BRIEF:
Make an exact copy of the records, with the images left out.

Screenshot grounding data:
════════════════

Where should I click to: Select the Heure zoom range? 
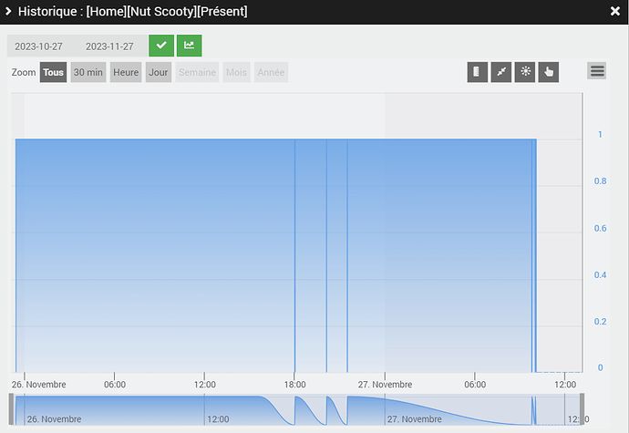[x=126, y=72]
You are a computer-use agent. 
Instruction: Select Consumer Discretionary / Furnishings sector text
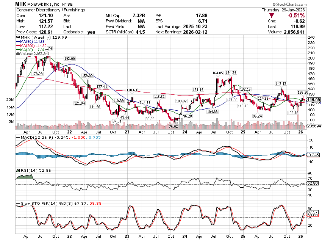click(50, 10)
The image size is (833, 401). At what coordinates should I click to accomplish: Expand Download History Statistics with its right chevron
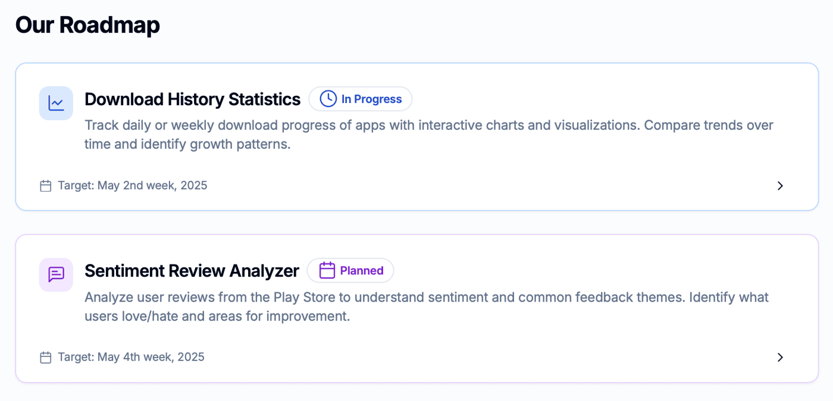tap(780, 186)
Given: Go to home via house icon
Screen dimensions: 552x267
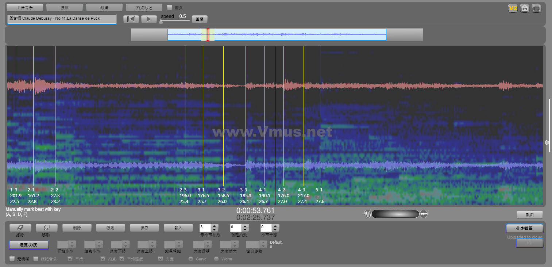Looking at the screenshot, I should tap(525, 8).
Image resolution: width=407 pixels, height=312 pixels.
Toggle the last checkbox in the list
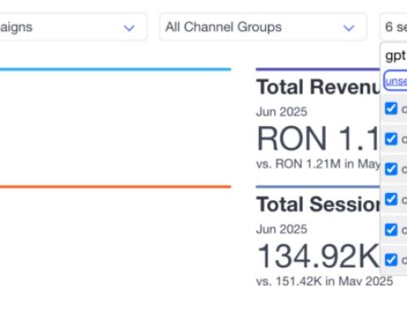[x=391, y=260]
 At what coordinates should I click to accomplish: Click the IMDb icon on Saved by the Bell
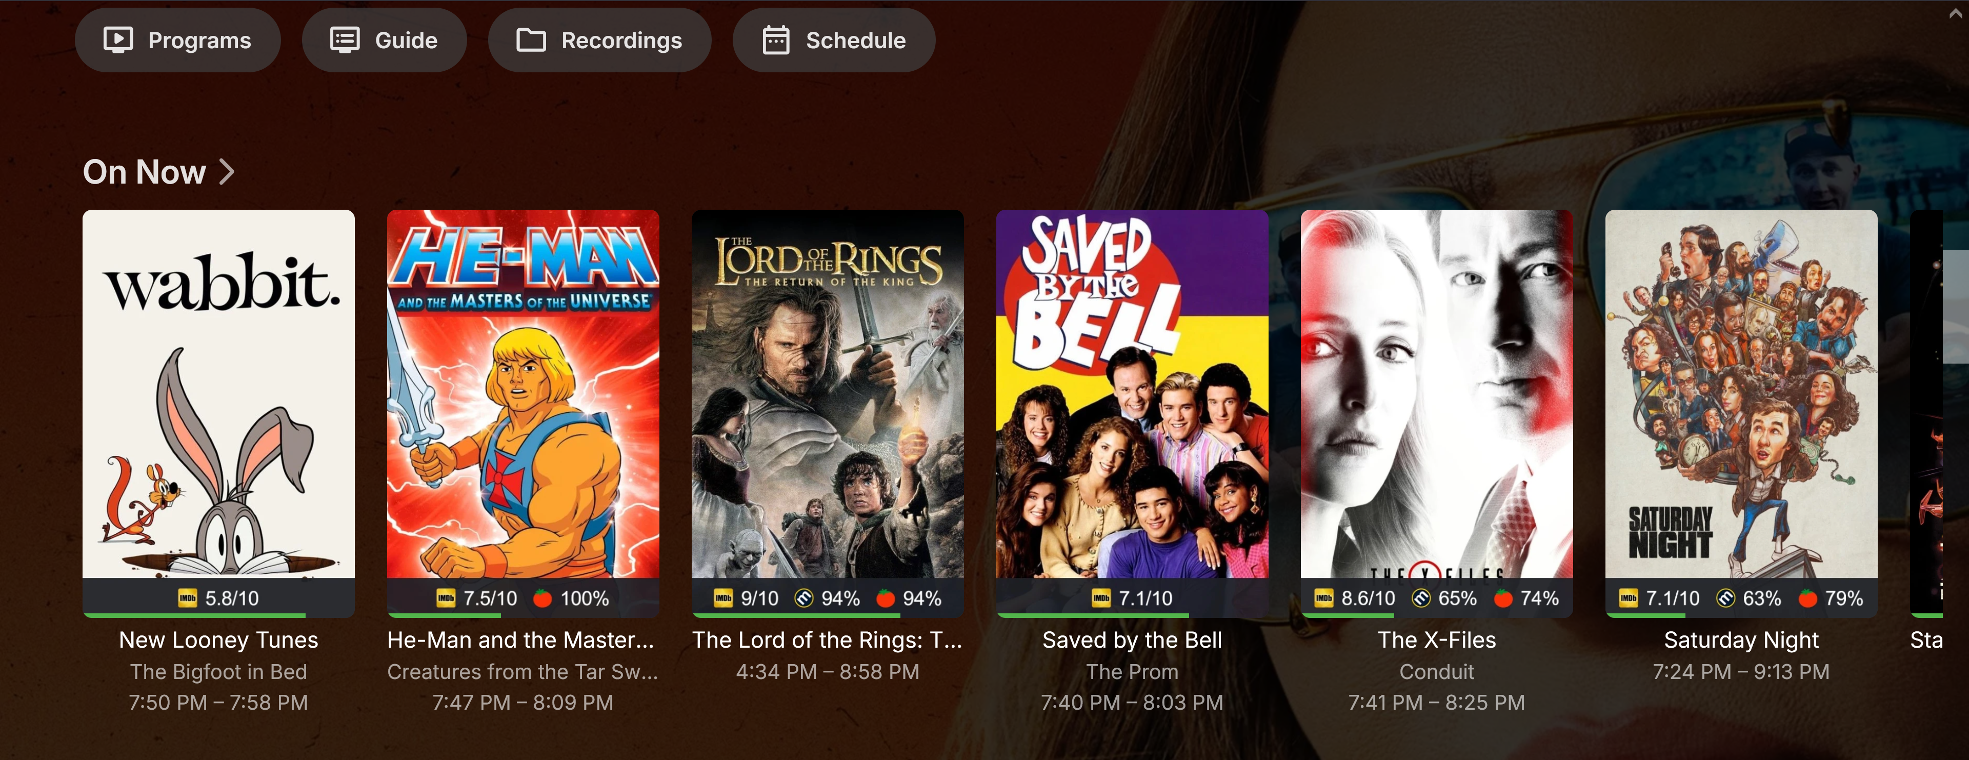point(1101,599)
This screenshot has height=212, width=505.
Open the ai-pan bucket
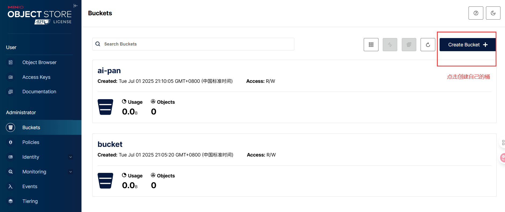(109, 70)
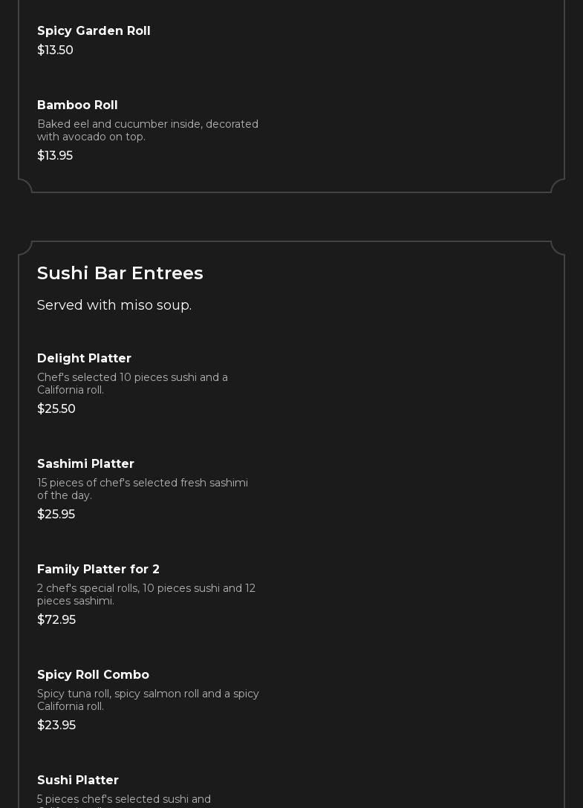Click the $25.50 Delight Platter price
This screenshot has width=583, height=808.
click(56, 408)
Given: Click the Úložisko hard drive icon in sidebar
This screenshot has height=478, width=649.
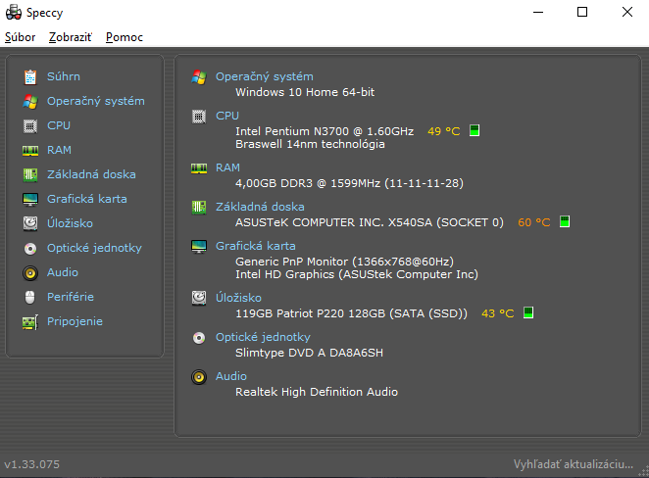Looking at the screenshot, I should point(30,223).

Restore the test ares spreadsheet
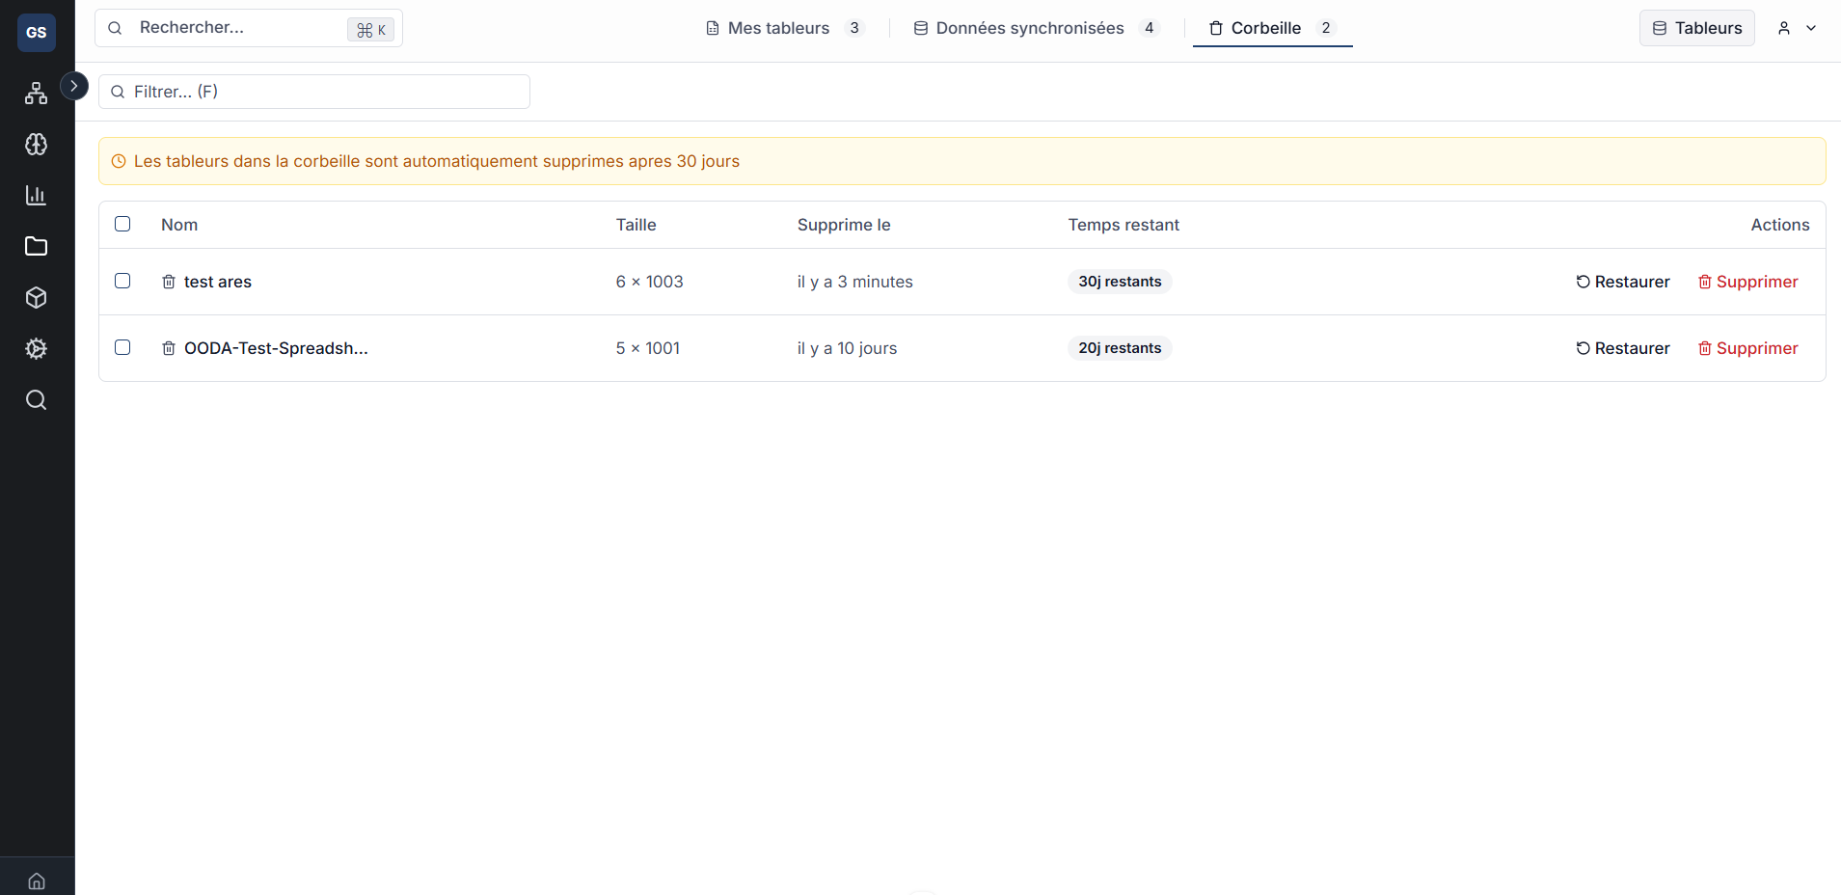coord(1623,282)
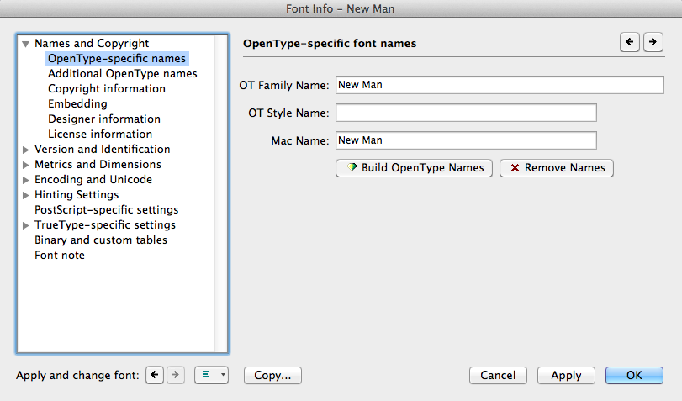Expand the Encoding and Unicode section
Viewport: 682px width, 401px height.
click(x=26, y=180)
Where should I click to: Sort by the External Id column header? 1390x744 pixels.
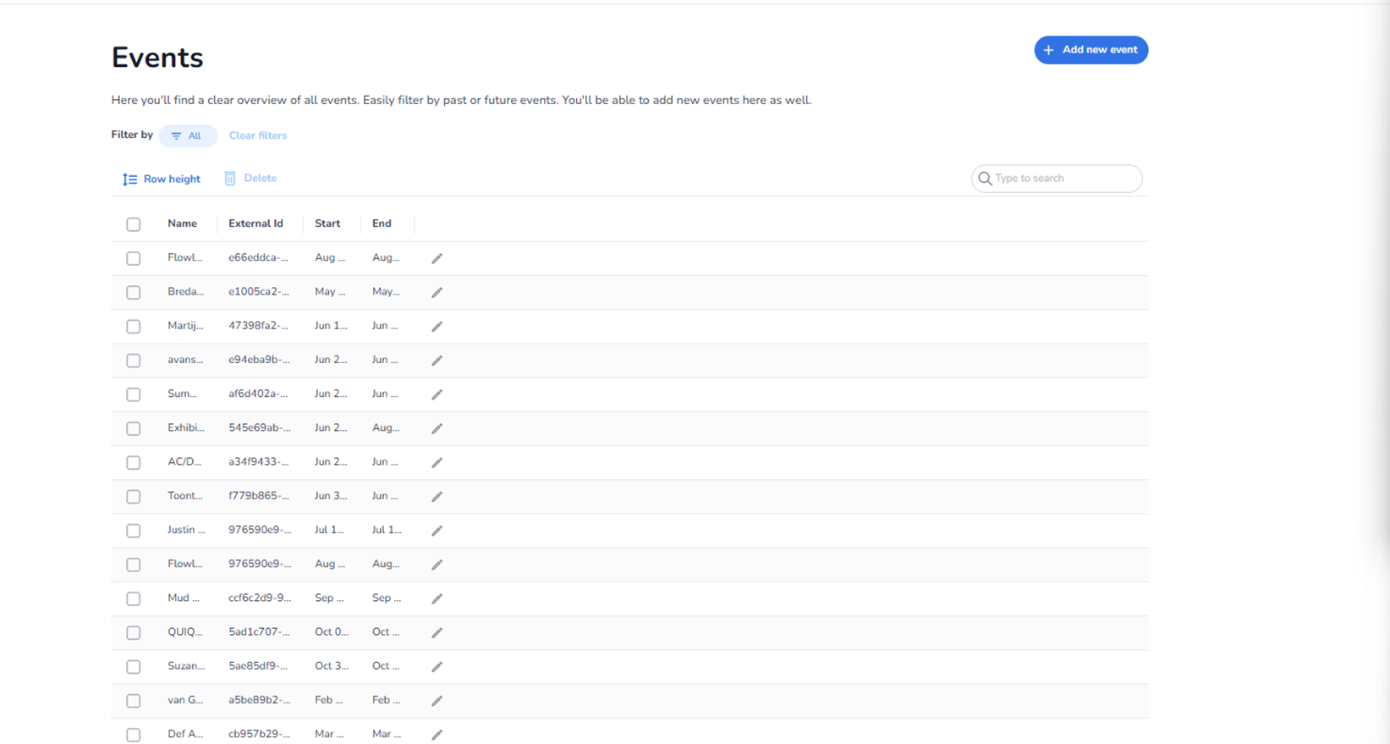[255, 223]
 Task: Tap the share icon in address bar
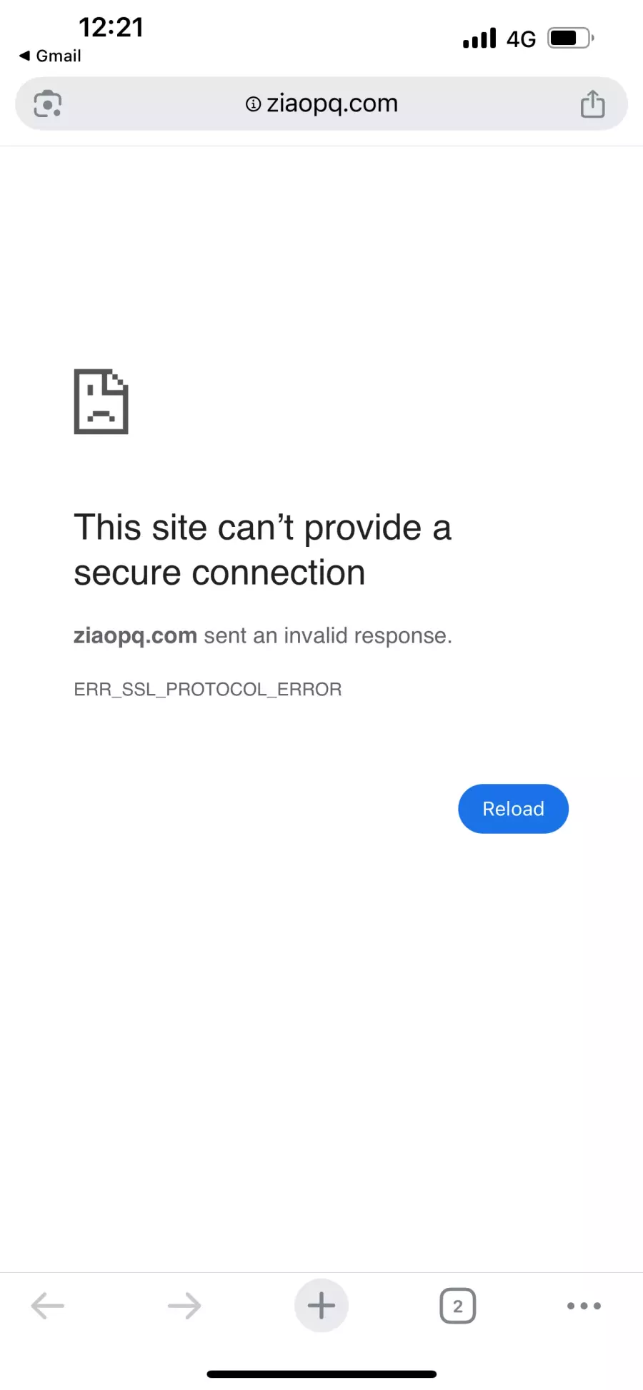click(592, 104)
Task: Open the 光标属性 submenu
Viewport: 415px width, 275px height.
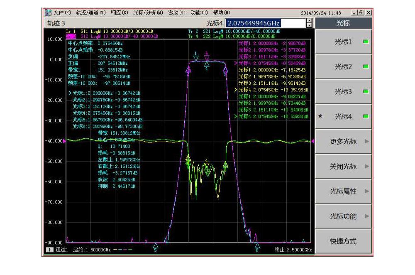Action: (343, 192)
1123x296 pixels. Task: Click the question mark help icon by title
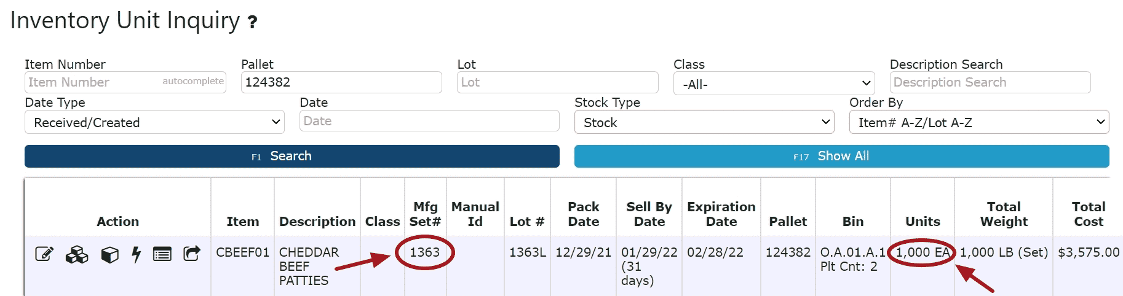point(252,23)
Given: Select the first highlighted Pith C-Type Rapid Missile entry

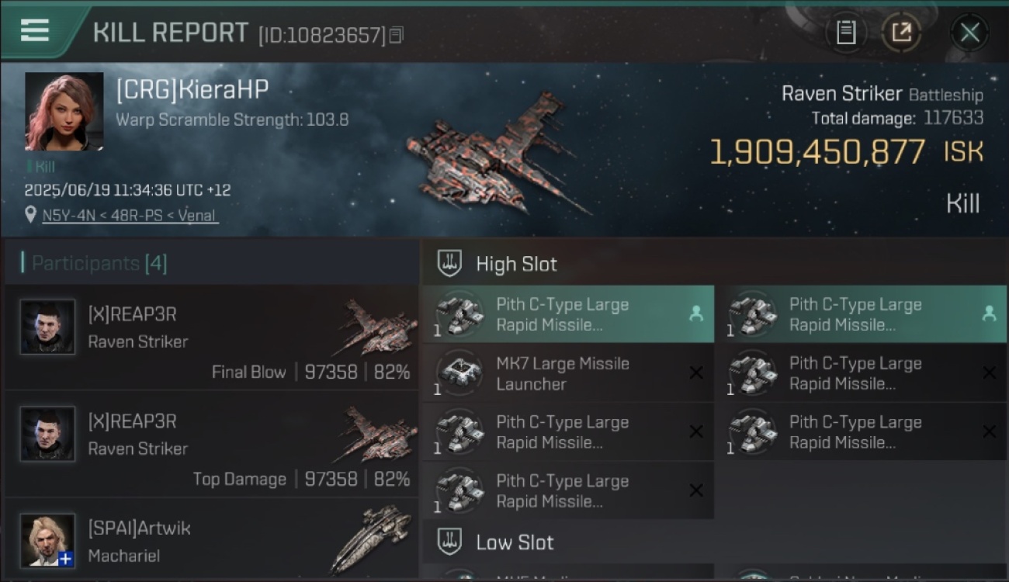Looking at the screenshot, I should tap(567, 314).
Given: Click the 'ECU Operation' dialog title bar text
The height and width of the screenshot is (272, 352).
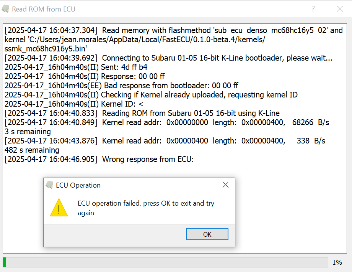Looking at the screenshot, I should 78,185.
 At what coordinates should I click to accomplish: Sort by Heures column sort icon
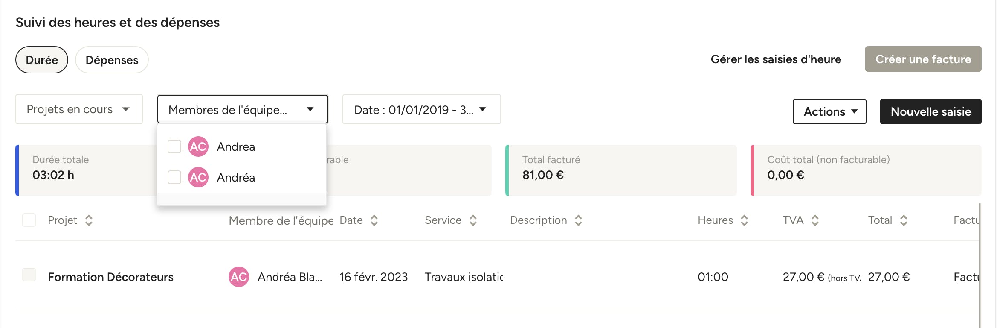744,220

════════════════

WRITTEN SOLUTION:
Where should I click to: Select the Heure zoom range? 
[x=126, y=72]
You are a computer-use agent. 
Instruction: Select Consumer Discretionary / Furnishings sector text
click(50, 10)
The image size is (833, 401). At what coordinates should I click to accomplish: Expand Download History Statistics with its right chevron
tap(780, 186)
Given: Go to home via house icon
Screen dimensions: 552x267
Looking at the screenshot, I should tap(525, 8).
Image resolution: width=407 pixels, height=312 pixels.
Toggle the last checkbox in the list
[x=391, y=260]
 At what coordinates should I click to accomplish: Click the IMDb icon on Saved by the Bell
point(1101,599)
This screenshot has height=212, width=505.
Open the ai-pan bucket
(109, 70)
Click the $25.50 Delight Platter price
This screenshot has width=583, height=808.
click(56, 408)
Given: Click the Úložisko hard drive icon in sidebar
This screenshot has height=478, width=649.
Looking at the screenshot, I should point(30,223).

Restore the test ares spreadsheet
coord(1623,282)
Expand the Encoding and Unicode section
Viewport: 682px width, 401px height.
click(x=26, y=180)
Where should I click to: Sort by the External Id column header? 1390x744 pixels.
[255, 223]
 Task: Tap the share icon in address bar
click(592, 104)
Task: Open the 光标属性 submenu
Viewport: 415px width, 275px height.
Action: (343, 192)
1123x296 pixels. Task: Click the question mark help icon by title
point(252,23)
Given: Select the first highlighted Pith C-Type Rapid Missile entry

Looking at the screenshot, I should tap(567, 314).
Given: Click the 'ECU Operation' dialog title bar text
The height and width of the screenshot is (272, 352).
Looking at the screenshot, I should 78,185.
 At what coordinates should I click to accomplish: Sort by Heures column sort icon
744,220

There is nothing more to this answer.